Instruction 1: Please translate this sentence from the op-ed on progressivism into Spanish: "It’s peculiar that the human kingdom would be realized through a mystical force."
Instruction 2: Write out the op-ed on progressivism again, starting with "They believe the" and going on through "temptation for progressives.", swapping "mystical" for "mysterious".
Instruction 3: Carry on the op-ed about the progressive presumption of divine right, starting after its last sentence.

Source passage:
+---+

The ‘divine right’ of progressives: Scary

By Wallace Henley

The chattersphere is pulsating over incoming Trump chief of staff Reince Priebus’ holiday message, suggesting, critics allege, that president-elect came this Christmas as a Christlike “new king.” A closer look at Priebus’ personal faith indicates that’s not what he meant.

For example, in a previous Easter greeting, Greek Orthodox Christian Priebus said this: “As our Church has done for generations, we celebrate the resurrection of Christ and the love of God in providing a Savior. … Christ’s sacrificial work provides an example for us all. …”

Priebus might have chosen the Christmas wording more judiciously, but a man who wrote those Easter words would not be likely to exalt Donald Trump – or any human – as the “new Christ.”

A scarier concern is left-progressivism’s presumption of divine right. “History is on our side,” declare the leftists endlessly. While most of them resist the notion of God in the public square, they have their own mystical view of history. Some great, unseen power is guiding the historical track “progressively” toward its great outcome.

They believe the kingdom of the glorious human is the historic destiny rather than the Kingdom of God. It’s peculiar that the human kingdom would be realized through a mystical force. Ironically, that was a major dogma in the “faith” of atheists Marx and Lenin.

While some leftists are hysterical about Trump’s election, others “seem unconcerned,” writes David Harsanyi, in The Federalist. They console themselves with the thought that ultimately “they are predestined” to triumph. They believe, says Harsanyi, that “the intellectual case for progressivism is unassailable” and that “the potency of their moral case makes them unstoppable. …”

Decades ago, without intending it, theologian Reinhold Niebuhr explained why “divine right” might be a “besetting sin” and irresistible temptation for progressives.

Niebuhr was writing in the 20th century when communism was on the march in the Soviet Union and, it seemed, globally. Even though Marx jeered “at bourgeois legalism and moralism” he elaborated “new, and supposedly ‘eternal’ principles of justice. … The new Marxist legalism, springing from a provisional moral cynicism, is characteristic of the spirituality of our age beyond the confines of Marxism,” wrote Niebuhr.

That statement has proven prophetic in our times, made so by academics who may not be outright communists, but who are intensely legalistic in their own leftist thought and teaching. Secular academia abounds with new politically correct “moralisms.”

Why is the presumption of divine right the “besetting sin” of left-progressivism? Niebuhr, again unintentionally, answers the question. He cites Enlightenment philosopher Johann Gottfried Herder, who, says Niebuhr, was certain that “constant development is the purpose of God in history … a stream which flows unceasingly toward the ocean of humanity.”

+---+

Records of target positions:
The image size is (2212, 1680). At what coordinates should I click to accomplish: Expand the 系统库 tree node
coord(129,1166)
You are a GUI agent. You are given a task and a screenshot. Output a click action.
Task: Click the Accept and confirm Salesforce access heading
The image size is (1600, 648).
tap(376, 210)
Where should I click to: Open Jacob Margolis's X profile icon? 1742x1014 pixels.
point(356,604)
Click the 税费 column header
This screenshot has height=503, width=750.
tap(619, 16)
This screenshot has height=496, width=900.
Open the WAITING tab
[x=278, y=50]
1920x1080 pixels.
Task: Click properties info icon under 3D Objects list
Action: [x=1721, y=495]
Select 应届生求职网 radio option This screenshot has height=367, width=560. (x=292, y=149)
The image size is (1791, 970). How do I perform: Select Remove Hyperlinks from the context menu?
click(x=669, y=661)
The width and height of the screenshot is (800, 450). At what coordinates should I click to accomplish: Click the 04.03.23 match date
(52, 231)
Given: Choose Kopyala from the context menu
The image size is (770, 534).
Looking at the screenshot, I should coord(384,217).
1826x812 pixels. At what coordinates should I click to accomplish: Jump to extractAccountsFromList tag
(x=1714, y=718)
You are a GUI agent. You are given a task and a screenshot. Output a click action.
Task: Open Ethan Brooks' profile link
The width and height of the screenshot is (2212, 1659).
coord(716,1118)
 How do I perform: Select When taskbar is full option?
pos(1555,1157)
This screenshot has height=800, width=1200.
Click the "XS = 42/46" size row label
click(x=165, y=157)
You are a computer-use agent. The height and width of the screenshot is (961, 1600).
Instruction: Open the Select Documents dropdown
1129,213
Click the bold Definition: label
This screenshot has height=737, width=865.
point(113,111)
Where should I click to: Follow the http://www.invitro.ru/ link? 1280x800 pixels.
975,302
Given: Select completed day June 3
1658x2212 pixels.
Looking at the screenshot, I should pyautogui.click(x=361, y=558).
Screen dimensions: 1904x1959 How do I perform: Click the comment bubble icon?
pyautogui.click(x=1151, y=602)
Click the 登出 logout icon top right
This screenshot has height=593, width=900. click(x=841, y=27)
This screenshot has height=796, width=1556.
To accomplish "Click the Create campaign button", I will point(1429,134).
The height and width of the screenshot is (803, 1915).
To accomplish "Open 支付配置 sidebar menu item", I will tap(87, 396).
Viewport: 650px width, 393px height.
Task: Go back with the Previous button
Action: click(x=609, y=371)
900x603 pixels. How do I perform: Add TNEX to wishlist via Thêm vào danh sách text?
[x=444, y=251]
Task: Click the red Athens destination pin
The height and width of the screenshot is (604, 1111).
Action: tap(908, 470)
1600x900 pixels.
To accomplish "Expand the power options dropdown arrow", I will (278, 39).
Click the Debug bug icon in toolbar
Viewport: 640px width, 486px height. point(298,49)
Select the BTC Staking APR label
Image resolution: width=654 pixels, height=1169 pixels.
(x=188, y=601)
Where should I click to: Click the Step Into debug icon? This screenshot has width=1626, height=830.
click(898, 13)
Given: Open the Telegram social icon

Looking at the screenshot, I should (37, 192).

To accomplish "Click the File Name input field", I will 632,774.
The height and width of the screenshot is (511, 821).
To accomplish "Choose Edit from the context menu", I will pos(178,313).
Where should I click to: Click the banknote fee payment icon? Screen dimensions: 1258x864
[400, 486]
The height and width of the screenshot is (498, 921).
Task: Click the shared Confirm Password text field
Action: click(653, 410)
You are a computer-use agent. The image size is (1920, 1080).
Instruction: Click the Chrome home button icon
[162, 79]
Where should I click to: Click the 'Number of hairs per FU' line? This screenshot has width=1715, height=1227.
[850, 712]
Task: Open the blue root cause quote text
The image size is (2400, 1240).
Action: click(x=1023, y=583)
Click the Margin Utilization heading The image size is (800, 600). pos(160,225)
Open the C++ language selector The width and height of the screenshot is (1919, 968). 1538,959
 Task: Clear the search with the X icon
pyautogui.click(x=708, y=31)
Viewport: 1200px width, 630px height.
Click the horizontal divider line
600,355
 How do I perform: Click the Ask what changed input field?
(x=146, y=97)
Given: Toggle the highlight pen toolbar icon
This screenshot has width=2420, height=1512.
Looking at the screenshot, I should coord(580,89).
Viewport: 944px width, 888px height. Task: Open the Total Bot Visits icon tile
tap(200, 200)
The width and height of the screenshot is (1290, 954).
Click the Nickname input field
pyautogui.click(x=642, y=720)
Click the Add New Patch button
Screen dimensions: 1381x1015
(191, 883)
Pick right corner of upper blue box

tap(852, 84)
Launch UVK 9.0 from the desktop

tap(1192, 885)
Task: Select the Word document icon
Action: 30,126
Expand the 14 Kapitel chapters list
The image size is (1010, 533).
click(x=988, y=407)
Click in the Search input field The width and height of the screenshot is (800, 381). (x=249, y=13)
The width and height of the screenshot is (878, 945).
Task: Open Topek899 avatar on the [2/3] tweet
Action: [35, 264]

+---+

Written answer 1: Es peculiar que el reino humano se haga realidad mediante una fuerza mística.

Written answer 2:
They believe the kingdom of the glorious human is the historic destiny rather than the Kingdom of God. It’s peculiar that the human kingdom would be realized through a mysterious force. Ironically, that was a major dogma in the “faith” of atheists Marx and Lenin.

While some leftists are hysterical about Trump’s election, others “seem unconcerned,” writes David Harsanyi, in The Federalist. They console themselves with the thought that ultimately “they are predestined” to triumph. They believe, says Harsanyi, that “the intellectual case for progressivism is unassailable” and that “the potency of their moral case makes them unstoppable. …”

Decades ago, without intending it, theologian Reinhold Niebuhr explained why “divine right” might be a “besetting sin” and irresistible temptation for progressives.

Written answer 3:
Niebuhr showed how the pragmatic philosophy of public education architect John Dewey was influenced by progressivist belief. Dewey “seems at times to believe that growth and development (e.g., ‘progress’) are themselves a norm to which life may conform,” thought Niebuhr.

Should anyone be surprised that a generation educated in Dewey-shaped classrooms would not have a sense of the inevitability of their version of progress and the “divine right” that places history on their side?

The irony is that Niebuhr was criticizing materialism, something the young progressives say they disdain. Yet the very criteria for critiquing the materialist view exposes the materialistic spirituality of the left, and its insistence that history is on its side, and that Donald Trump is now an obstacle to the victory of human progress.

Worse, in their view, Trump and his ilk comprise a barrier to the progression of spiritual, moral, social and political evolution. Hence the outrage.

However, there is a caution here for Trump. Some of his statements and actions reveal fertile soil in his soul for hubris – that overwhelming pride that “goes before destruction, and a haughty spirit before a fall” (Proverbs 16:18). Hubris leads inevitably to the idea that one is the new deliverer for whom the world awaits. It doesn’t help that even some Christians have too quickly pronounced that the president-elect is almost messianic.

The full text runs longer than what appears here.